══ Provided records

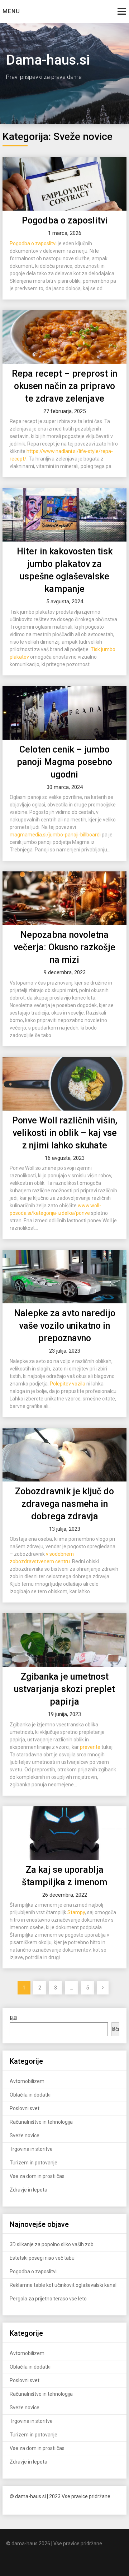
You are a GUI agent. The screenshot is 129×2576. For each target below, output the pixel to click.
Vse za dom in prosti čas (37, 2176)
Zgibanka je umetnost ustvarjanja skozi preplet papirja (64, 1689)
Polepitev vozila (67, 1384)
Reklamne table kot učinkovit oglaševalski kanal (63, 2285)
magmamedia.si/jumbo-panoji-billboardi (55, 834)
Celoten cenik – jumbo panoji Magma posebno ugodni (64, 762)
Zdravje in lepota (28, 2190)
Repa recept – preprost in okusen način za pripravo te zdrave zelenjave (64, 386)
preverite (90, 1747)
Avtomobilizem (27, 2081)
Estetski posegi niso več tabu (42, 2258)
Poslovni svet (24, 2108)
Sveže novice (24, 2135)
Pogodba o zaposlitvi (65, 220)
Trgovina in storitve (31, 2149)
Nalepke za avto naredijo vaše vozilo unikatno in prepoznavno (64, 1325)
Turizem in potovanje (33, 2162)
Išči (115, 2029)
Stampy (76, 1912)
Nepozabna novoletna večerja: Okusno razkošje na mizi (64, 947)
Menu (11, 11)
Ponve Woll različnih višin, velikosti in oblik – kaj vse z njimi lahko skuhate (64, 1133)
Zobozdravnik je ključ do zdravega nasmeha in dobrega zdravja (64, 1503)
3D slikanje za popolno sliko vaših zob (52, 2244)
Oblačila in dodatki (30, 2095)
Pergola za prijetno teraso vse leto (48, 2298)
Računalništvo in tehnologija (41, 2122)
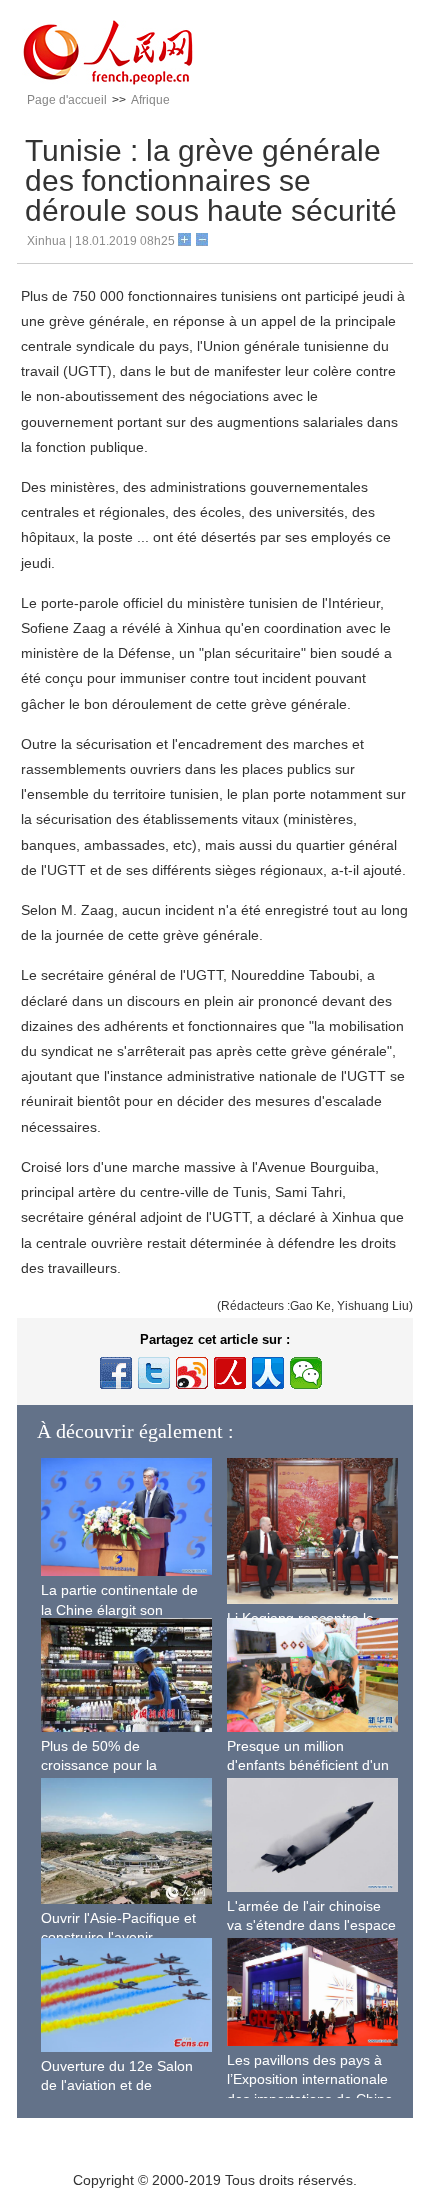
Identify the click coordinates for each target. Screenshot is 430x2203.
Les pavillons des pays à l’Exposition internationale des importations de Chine (310, 2079)
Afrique (150, 100)
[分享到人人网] (268, 1373)
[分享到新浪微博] (192, 1373)
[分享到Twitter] (154, 1373)
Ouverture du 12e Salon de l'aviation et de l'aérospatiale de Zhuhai (117, 2085)
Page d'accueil (67, 100)
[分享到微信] (306, 1373)
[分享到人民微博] (230, 1373)
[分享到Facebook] (116, 1373)
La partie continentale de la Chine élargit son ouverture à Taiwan (119, 1609)
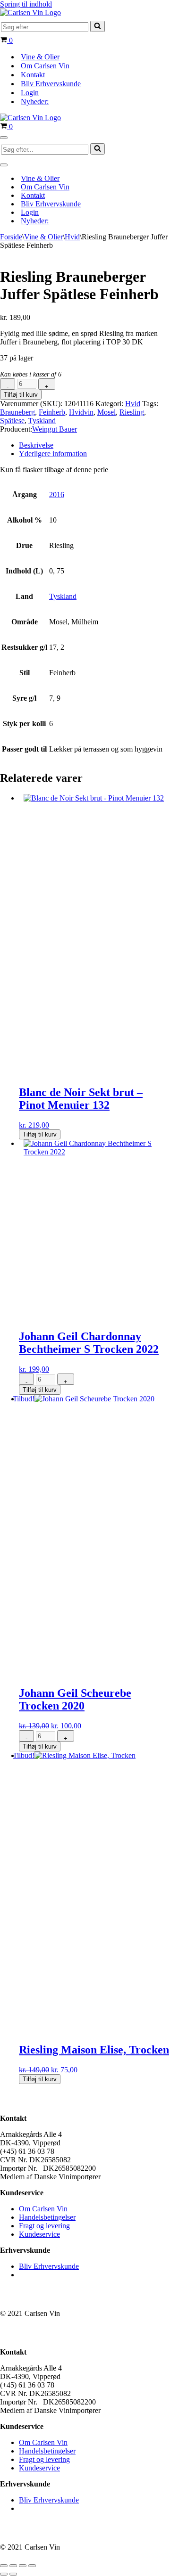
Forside (11, 237)
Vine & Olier (40, 57)
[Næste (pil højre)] (13, 2574)
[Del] (22, 2565)
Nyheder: (35, 102)
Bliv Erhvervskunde (51, 84)
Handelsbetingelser (47, 2217)
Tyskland (42, 421)
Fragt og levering (44, 2226)
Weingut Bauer (54, 429)
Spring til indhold (26, 4)
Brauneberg (17, 412)
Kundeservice (39, 2234)
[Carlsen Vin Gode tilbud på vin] (30, 12)
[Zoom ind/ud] (4, 2565)
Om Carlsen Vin (45, 66)
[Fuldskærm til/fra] (13, 2565)
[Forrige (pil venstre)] (4, 2574)
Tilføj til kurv (21, 394)
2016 (56, 495)
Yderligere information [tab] (53, 454)
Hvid (72, 237)
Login (30, 93)
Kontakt (33, 75)
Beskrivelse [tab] (36, 445)
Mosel (106, 412)
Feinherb (52, 412)
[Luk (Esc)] (32, 2565)
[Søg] (97, 26)
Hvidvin (81, 412)
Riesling (131, 412)
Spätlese (12, 421)
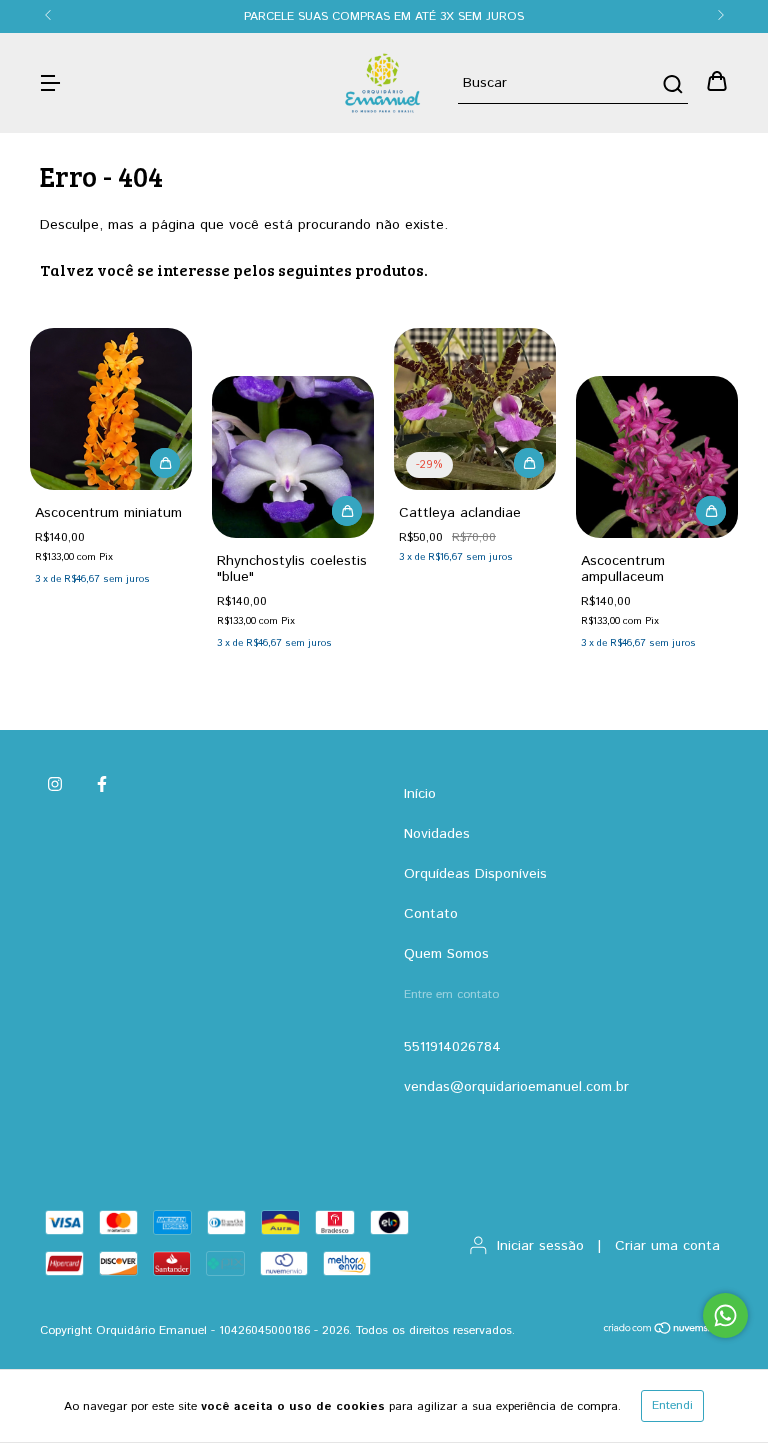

════

● Task statement
Show every line from the entries above in which "jumbo" appears.

● Result of the task
magmamedia.si/jumbo-panoji-billboardi (55, 834)
Celoten cenik – jumbo panoji Magma posebno ugodni (64, 762)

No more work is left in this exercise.